* _Record list_:

_ _ _ _

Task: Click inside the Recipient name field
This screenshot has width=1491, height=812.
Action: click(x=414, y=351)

_ _ _ _

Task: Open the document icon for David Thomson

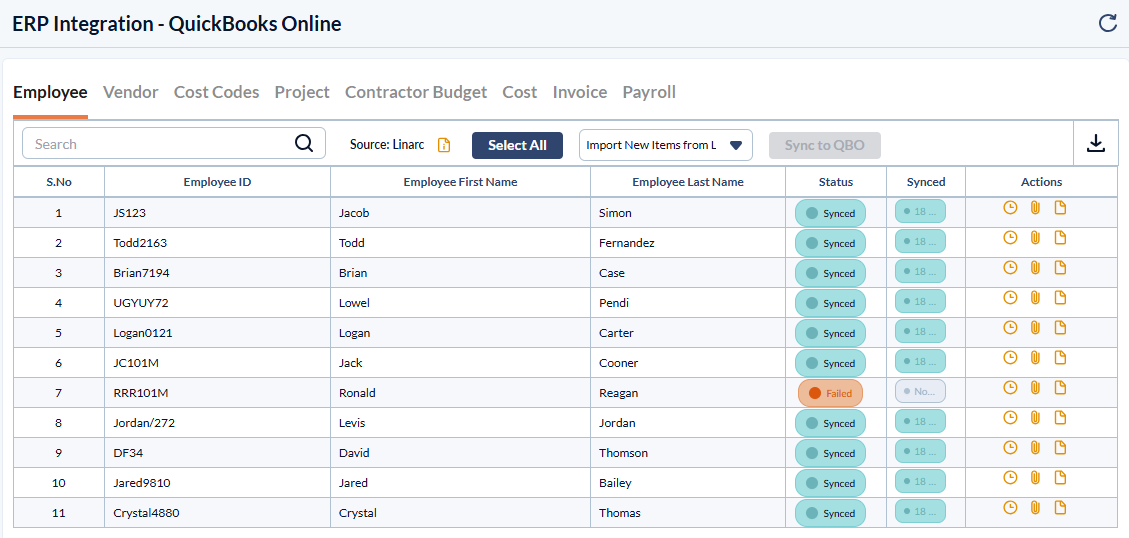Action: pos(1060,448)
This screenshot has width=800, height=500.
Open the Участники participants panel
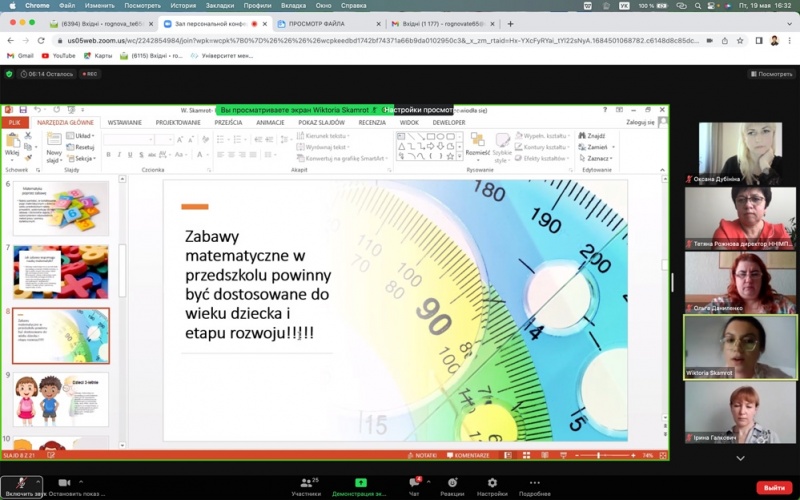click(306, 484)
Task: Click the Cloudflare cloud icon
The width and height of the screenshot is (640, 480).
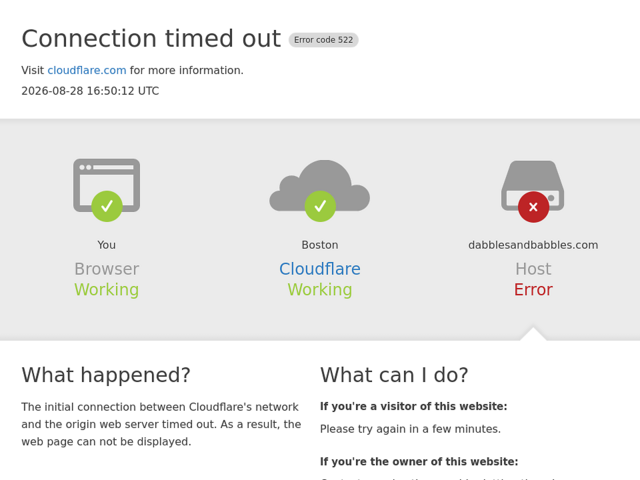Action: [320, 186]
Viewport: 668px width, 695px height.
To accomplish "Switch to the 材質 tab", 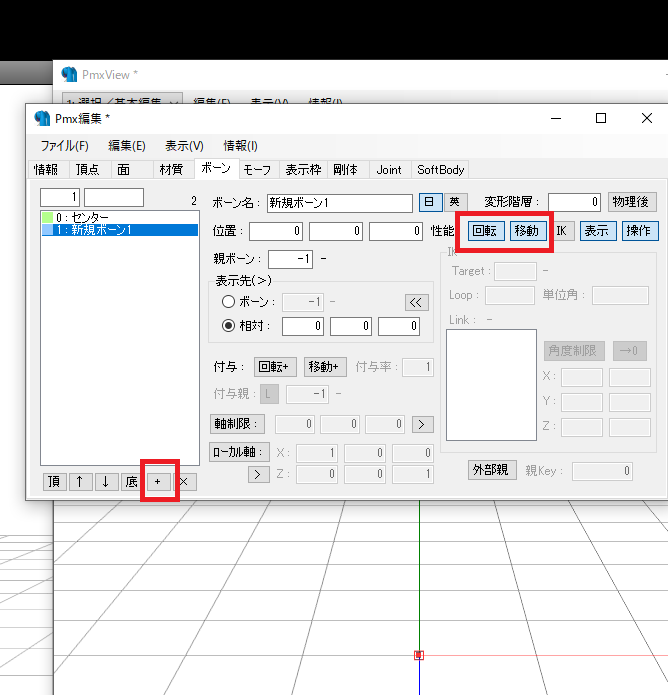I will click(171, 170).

_ _ _ _

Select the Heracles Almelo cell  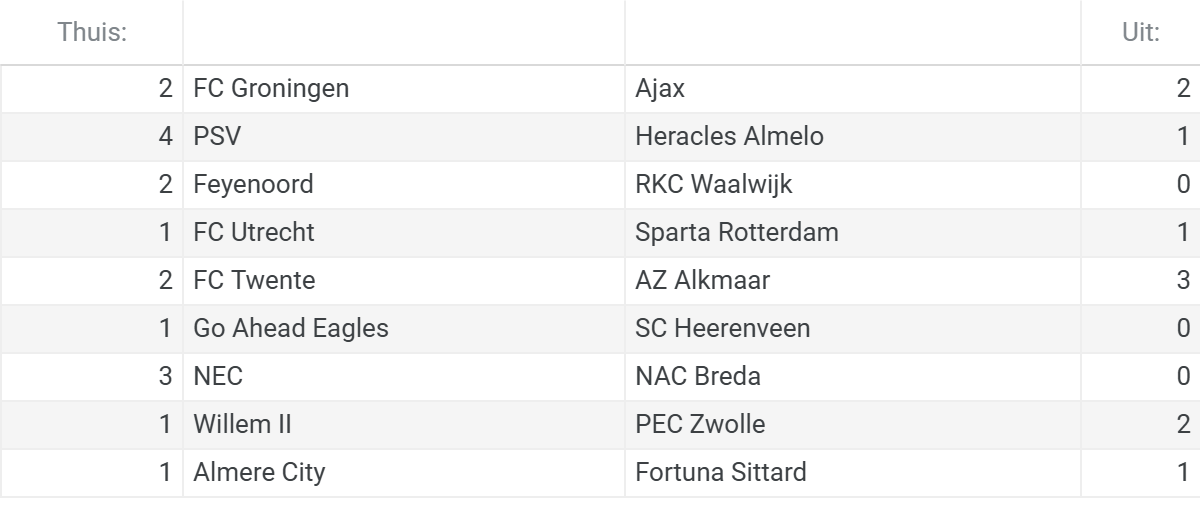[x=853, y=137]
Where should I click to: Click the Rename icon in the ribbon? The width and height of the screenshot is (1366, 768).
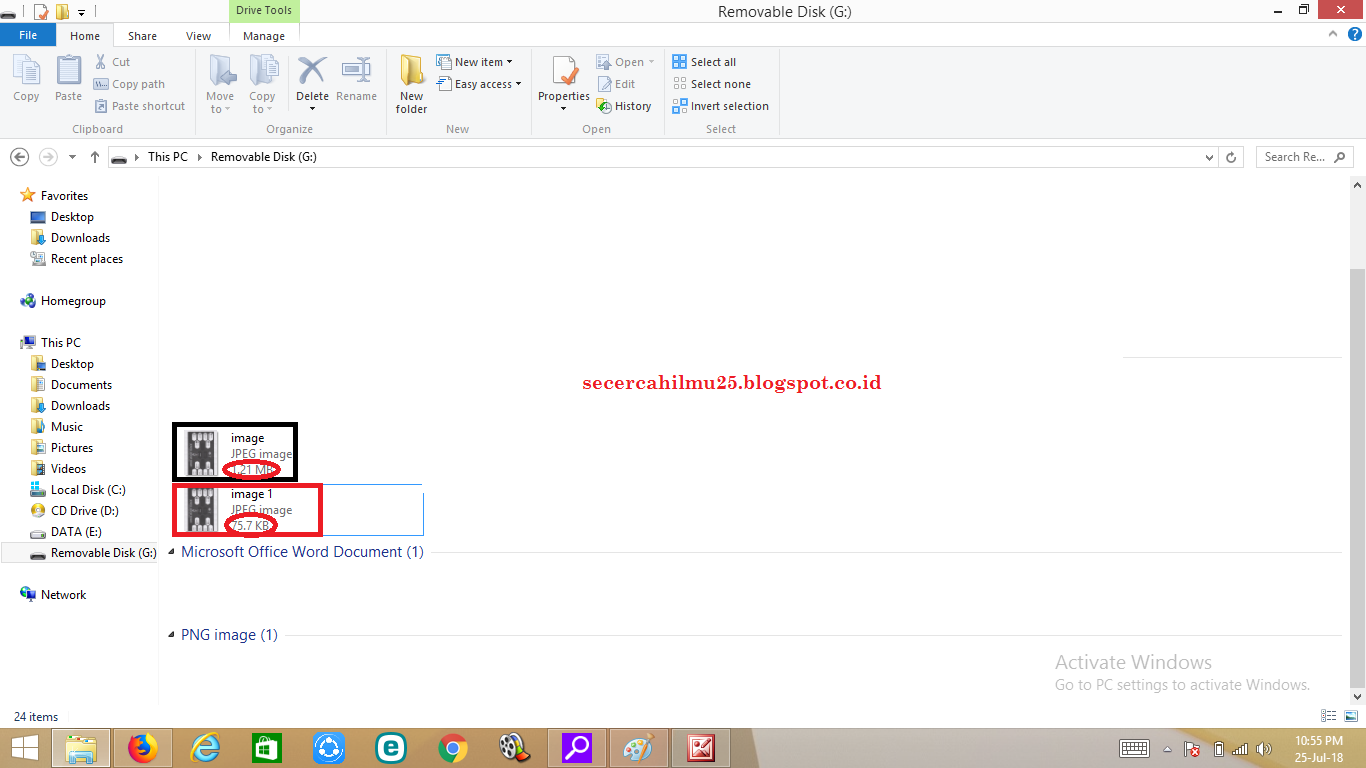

_ _ _ _

* _Stated goal_: Quote the rows from the line with "Task: Click inside the Recipient name field" up to and including the line with "Action: click(x=414, y=351)", keeping every word as it stands.

* _Solution_:
Task: Click inside the Recipient name field
This screenshot has width=1491, height=812.
Action: click(x=414, y=351)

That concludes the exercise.